Sinking of the Lusitania
RMS Lusitania Backstory
The Lusitania started out in New York being filled with the usual assortment of supplies that an ocean liner was known for. This included medical supplies, cheese, copper, machinery, meat and other miscellaneous items. It was also being secretly loaded with supplies for Britain in an ongoing war that was raging with Germany. When the ship was destroyed by Kapitänleutnant Walter Schwieger on May 7th 1915, Germany used the excuse that the ship was carrying weapons. Without having proof of this truth, it led to a very public rage over the country of Germany and its people.
Why Did Germany Fire At The Lusitania?
It was not known that the Lusitania was carrying secret supplies for Britain, and the Germans sunk it for different reasons. Submarine warfare was already in place between Britain and Germany, so it was a matter of finding a ship that looked suspicious in enemy waters.
Kapitänleutnant Walter Schwieger was already under orders to destroy ships along the northing tip of Great Britain and back east in the Irish Channel. Any ships going to and from Liverpool, England was to be destroyed as a threat and under the guidance of an ongoing war. Schweiger already had a reputation for destroying ships along his path without warning, and that was especially true for ships that he considered to be British.
Even hospital ships were not able to escape his wrath, so the Lusitania was not singled out at all. As Lusitania was a British passenger liner, it was already considered his target regardless of what it was carrying. The mistake that the Lusitania crew made was ignoring an official notice from the Imperial German Embassy that warned of an attack.
The notice made it clear that any ship on an Atlantic voyage would be entering a war zone between Britain and Germany, and any vessels not considered an ally would be destroyed. This was not an idle threat, but was treated as such, and it ultimately led to the destruction of the Lusitania.
Who Was Affected?
The fallout from the destruction of the ship affected Germany the most, as public disapproval over the disaster was explored in many media outlets. It was the cause of riots in many countries, and even in times of war stores refused to serve anyone of German descent. The public backlash was strong against Germany worldwide, even after it was proven later that the Lusitania was carrying weapons for the British.
America was already being affected before the Lusitania, as many considered Germany’s submarine warfare unrestricted. Many neutral American ships were sunk before this without warning, and almost 200 Americans died on the Lusitania.
Names to Remember
Walther Schwieger was born in 1885 and is considered the 6th most successful submarine commander of World War 1. He died in 1917 when his U-88 was destroyed by a British mine. The HMS Stonecrop can be credited with forcing his submarine in the direction of the mine.

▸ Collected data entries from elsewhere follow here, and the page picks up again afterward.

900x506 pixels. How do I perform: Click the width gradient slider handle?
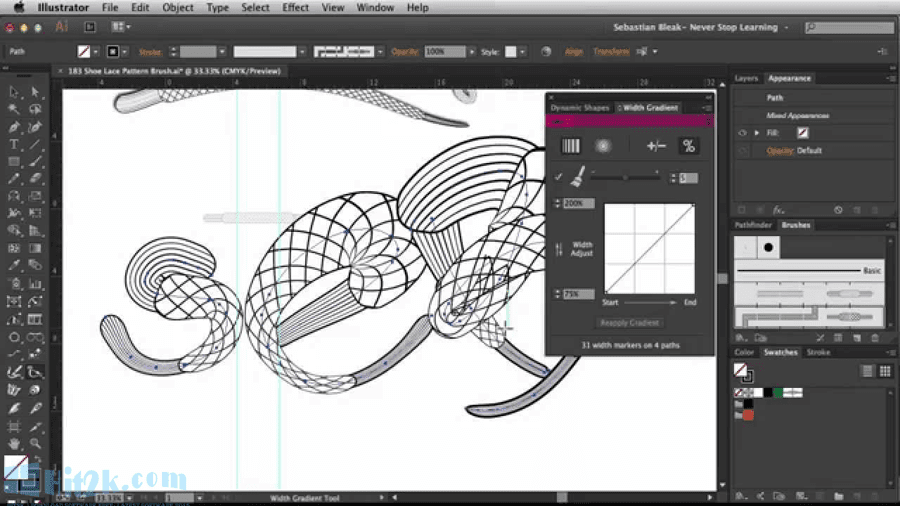626,177

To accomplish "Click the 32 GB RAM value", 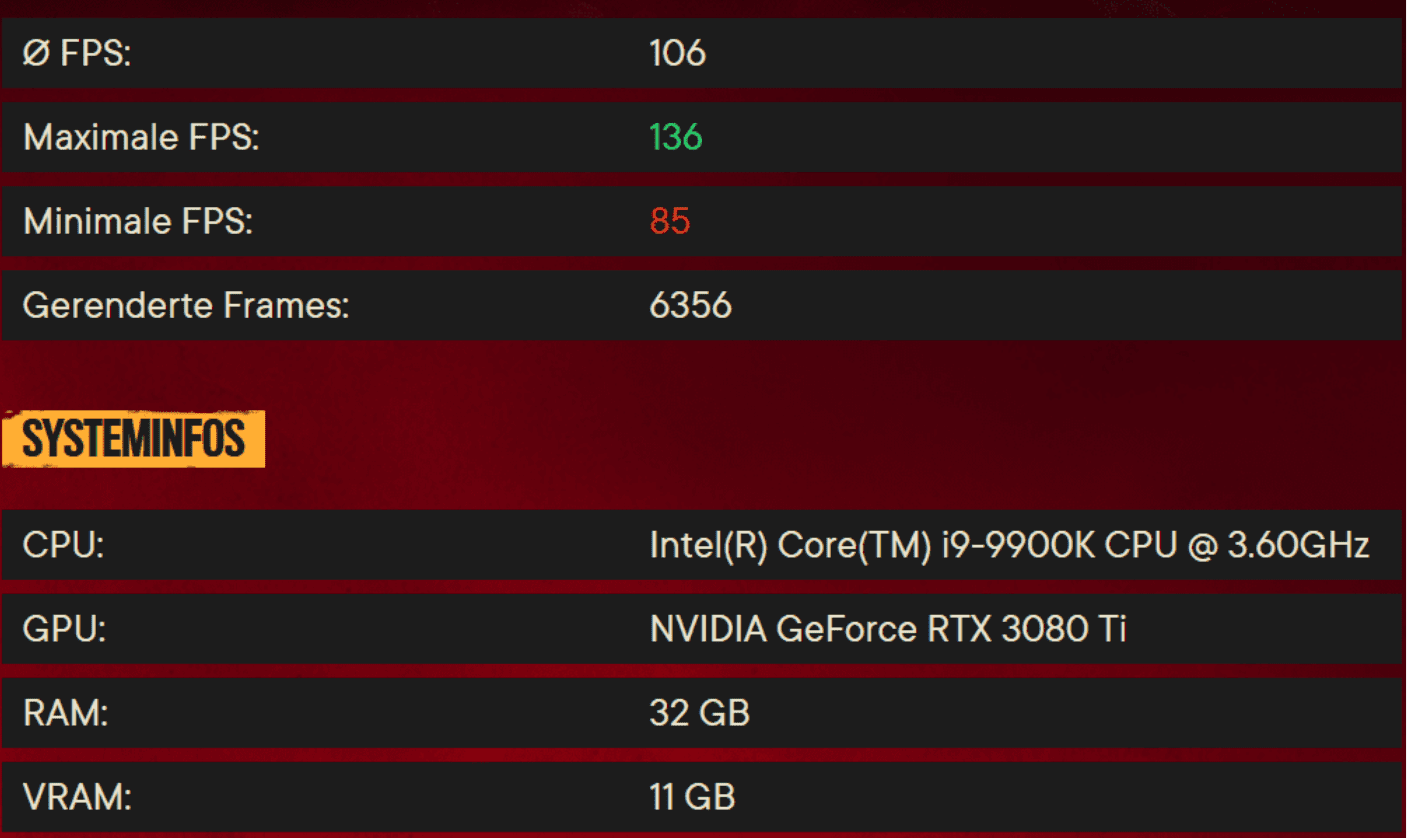I will tap(699, 713).
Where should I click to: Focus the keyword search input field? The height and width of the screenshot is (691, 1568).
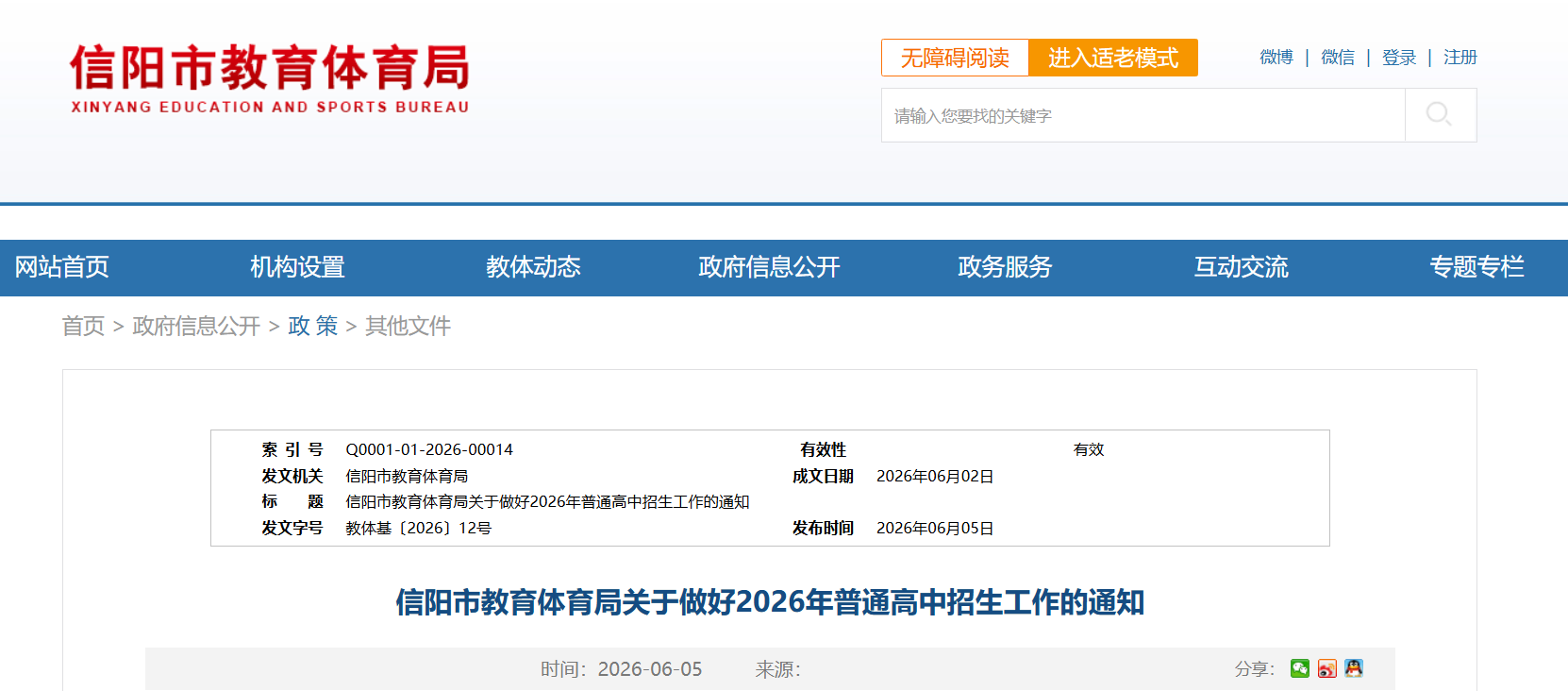coord(1143,115)
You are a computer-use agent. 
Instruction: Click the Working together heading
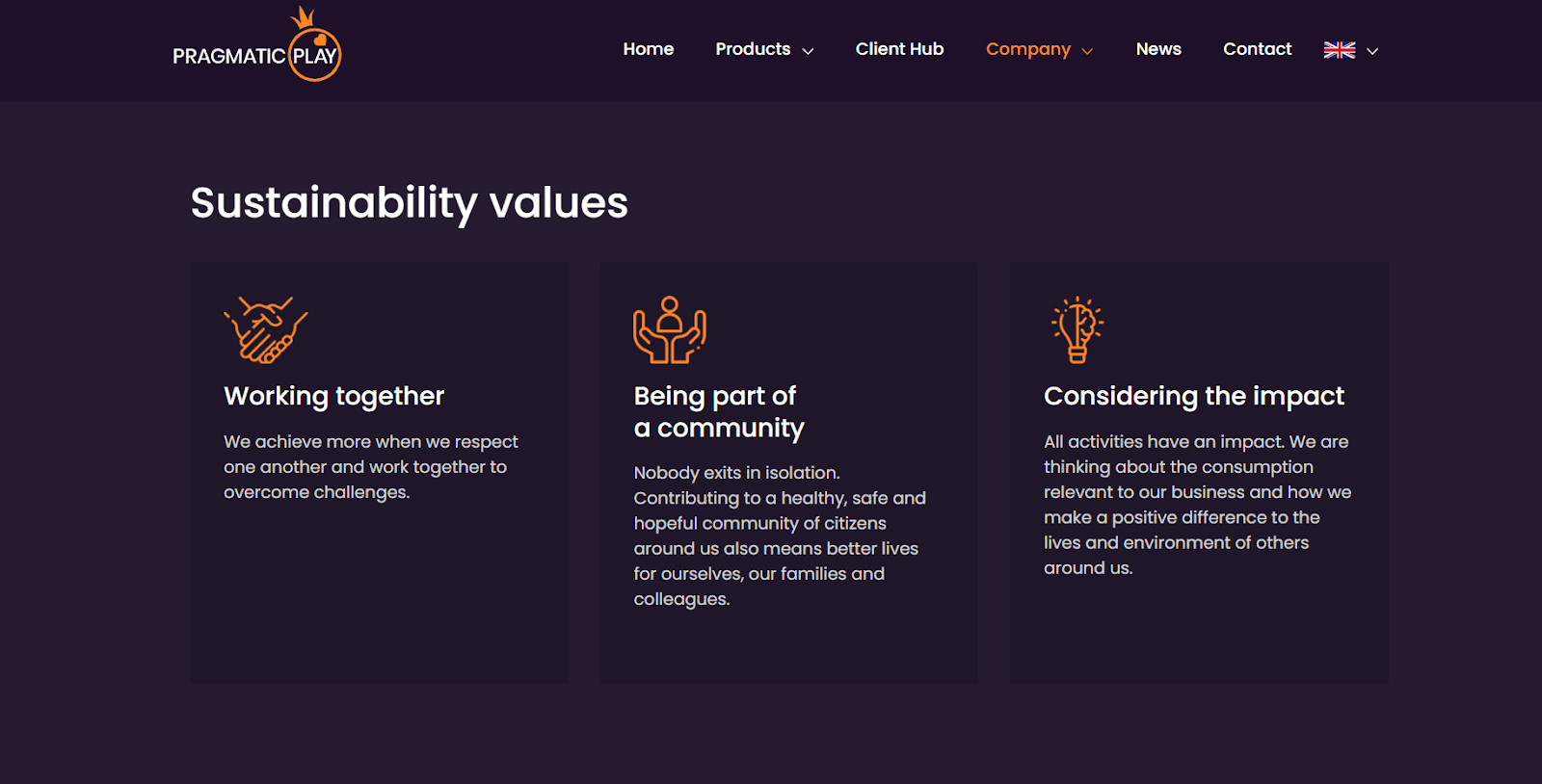(333, 396)
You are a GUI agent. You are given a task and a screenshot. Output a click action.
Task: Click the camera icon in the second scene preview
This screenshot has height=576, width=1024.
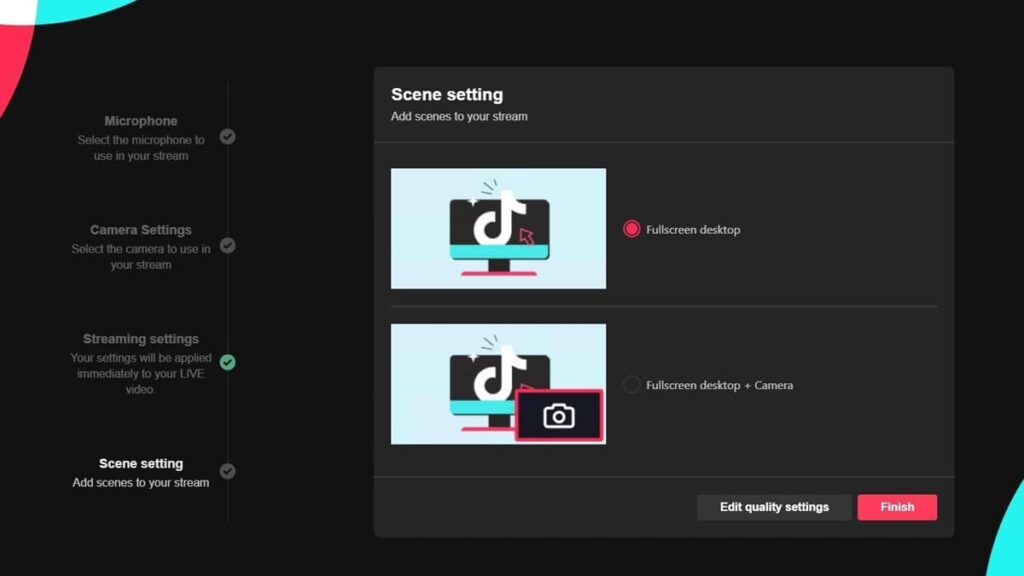pyautogui.click(x=559, y=416)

Commander William Turner was the captain of the Lusitania, and was born in 1856. The Commander had a reputation for going out of his way to rescue people, earning him the Liverpool Shipwreck and Humane Society’s Silver Medal. During the Boer War he also received recognition for moving troops to South Africa, earning him the Transport Medal for outstanding service in 1902.
Vice Admiral Sir Charles Coke of Ireland is to thank for rescuing the surviving passengers. The distress signal that was sent from the Lusitania was received quickly enough that they could gather their men and send rescue ships out.
Here are some important things to remember about the sinking of the Lusitania.
- The attack happened on May 7th 1915
- Germany was embroiled in submarine warfare with the United Kingdom of Great Britain
- Commander William Turner captained the Lusitania and Walther Schwieger the U-boat U-20
- Over 1,198 were killed in the attack leaving only 761 survivors
- The Lusitania was secretly carrying supplies for war to be brought to Britain
- Lusitania has the second highest death toll of any ship, only rivalled by the Titanic
The Lusitania was indeed carrying weapons to Britain, but that wasn’t proved later until secret British documents were found to support their claim. The tragedy was a huge loss for all sides, and caused a smearing of several reputations during the war.